Saved entries:
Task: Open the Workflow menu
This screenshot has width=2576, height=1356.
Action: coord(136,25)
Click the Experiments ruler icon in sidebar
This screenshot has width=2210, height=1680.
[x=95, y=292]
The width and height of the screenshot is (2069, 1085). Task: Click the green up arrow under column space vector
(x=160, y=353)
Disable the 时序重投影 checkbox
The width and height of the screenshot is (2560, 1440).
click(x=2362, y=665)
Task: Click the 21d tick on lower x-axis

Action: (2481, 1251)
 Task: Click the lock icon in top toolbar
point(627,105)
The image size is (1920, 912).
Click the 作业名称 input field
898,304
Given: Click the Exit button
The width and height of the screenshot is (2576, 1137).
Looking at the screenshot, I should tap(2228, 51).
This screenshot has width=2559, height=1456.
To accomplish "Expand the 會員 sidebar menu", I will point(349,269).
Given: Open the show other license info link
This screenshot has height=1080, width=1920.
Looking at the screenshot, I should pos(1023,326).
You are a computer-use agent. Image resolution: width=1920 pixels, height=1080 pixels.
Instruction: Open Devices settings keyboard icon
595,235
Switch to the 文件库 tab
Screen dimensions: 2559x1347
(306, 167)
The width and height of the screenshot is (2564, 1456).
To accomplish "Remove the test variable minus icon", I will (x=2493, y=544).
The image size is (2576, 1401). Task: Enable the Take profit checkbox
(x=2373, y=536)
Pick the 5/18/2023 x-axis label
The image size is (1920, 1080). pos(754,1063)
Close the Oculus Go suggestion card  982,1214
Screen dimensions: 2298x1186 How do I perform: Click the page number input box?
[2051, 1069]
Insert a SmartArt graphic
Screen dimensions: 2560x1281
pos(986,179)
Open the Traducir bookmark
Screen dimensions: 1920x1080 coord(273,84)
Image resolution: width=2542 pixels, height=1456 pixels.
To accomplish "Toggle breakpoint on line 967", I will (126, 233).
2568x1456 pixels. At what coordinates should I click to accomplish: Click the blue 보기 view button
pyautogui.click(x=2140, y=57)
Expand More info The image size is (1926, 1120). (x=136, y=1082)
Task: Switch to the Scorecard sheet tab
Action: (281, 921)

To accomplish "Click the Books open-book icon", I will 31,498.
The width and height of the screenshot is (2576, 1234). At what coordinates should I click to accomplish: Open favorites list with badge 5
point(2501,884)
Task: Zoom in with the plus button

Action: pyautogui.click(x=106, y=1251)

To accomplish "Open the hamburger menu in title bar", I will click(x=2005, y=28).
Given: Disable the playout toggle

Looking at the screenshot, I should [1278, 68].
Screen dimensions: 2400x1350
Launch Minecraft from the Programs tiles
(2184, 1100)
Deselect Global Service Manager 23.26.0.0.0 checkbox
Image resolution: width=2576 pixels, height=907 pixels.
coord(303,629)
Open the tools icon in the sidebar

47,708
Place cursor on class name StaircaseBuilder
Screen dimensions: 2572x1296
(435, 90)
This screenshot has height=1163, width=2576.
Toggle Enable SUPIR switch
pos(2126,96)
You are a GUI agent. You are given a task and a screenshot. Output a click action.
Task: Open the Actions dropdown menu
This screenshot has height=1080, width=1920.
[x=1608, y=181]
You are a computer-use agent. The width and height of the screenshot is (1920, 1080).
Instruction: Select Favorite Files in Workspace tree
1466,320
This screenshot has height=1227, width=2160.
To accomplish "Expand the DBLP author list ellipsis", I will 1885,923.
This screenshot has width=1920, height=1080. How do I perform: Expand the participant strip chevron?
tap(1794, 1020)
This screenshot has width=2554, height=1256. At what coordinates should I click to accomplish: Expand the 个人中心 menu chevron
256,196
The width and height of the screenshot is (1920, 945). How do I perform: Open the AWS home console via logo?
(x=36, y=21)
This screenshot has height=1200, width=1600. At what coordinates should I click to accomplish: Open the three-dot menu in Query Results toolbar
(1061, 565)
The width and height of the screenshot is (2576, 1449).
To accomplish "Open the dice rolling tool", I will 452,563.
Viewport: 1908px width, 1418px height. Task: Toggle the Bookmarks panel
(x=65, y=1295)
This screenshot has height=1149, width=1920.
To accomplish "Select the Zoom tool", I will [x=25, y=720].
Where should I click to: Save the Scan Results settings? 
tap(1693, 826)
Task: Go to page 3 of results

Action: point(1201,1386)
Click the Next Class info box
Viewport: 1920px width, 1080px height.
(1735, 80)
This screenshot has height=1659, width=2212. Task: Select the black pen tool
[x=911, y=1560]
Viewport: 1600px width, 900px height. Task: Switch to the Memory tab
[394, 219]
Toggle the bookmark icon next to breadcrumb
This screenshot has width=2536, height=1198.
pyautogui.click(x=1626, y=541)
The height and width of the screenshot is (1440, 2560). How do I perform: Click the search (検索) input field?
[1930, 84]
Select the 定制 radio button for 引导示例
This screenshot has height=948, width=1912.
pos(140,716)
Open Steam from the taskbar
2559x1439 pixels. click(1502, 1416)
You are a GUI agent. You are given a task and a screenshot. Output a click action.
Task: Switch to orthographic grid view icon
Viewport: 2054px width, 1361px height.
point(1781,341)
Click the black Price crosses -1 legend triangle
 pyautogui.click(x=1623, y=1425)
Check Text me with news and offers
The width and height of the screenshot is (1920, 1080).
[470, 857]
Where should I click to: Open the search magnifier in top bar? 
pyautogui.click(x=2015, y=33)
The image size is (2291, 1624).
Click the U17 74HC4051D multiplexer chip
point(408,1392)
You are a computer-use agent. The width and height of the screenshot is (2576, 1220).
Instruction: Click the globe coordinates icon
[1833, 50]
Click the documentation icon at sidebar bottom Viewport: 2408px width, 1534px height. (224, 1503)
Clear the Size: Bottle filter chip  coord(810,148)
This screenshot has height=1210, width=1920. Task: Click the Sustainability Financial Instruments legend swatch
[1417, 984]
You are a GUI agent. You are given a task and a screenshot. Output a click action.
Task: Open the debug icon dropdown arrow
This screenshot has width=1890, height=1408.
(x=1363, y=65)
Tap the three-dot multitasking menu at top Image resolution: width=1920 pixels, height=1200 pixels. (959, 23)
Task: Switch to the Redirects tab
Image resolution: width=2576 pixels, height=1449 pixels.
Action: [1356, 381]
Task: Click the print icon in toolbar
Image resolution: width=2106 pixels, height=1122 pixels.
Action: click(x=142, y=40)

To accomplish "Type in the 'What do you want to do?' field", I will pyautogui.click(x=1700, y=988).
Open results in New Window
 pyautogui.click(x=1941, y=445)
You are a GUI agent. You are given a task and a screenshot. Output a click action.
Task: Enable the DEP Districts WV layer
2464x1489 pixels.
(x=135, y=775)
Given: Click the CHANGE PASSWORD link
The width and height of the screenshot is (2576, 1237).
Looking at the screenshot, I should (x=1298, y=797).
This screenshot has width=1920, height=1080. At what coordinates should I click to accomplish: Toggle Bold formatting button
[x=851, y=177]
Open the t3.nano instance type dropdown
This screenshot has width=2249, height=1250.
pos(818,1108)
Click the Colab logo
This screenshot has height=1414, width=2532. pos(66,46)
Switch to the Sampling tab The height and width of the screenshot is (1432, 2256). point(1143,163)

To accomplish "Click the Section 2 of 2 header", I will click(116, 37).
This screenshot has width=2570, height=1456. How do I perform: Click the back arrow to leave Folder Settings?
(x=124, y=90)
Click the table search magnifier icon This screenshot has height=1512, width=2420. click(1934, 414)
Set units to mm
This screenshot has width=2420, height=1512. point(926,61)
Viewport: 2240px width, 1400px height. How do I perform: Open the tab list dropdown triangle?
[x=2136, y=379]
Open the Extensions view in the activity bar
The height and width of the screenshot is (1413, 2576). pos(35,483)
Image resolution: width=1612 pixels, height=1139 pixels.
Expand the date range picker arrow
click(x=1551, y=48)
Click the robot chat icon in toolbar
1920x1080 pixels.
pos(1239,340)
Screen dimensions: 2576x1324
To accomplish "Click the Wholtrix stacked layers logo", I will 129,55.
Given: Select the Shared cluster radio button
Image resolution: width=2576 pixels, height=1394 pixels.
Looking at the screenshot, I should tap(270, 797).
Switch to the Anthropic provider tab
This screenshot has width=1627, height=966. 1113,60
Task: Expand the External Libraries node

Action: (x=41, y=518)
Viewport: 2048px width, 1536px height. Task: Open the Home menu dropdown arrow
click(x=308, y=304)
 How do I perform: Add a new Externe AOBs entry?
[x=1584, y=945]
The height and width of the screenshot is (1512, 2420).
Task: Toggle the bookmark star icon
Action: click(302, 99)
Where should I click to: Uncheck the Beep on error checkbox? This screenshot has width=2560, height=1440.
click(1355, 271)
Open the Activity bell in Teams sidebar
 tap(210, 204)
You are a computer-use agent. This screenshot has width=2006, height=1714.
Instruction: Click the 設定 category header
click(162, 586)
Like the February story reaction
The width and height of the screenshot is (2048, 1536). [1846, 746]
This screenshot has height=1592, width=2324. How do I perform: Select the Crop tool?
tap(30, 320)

→ Exercise prompt
Copy here each line of the preceding records with "computer" in it.

→ Response area
You are a computer-use agent. Image resolution: width=1920 pixels, height=1080 pixels.
You are a computer-use agent. The width and height of the screenshot is (1920, 1080).
You are a computer-use agent. The width and height of the screenshot is (2576, 1220).
You are a computer-use agent. This screenshot has width=2006, height=1714.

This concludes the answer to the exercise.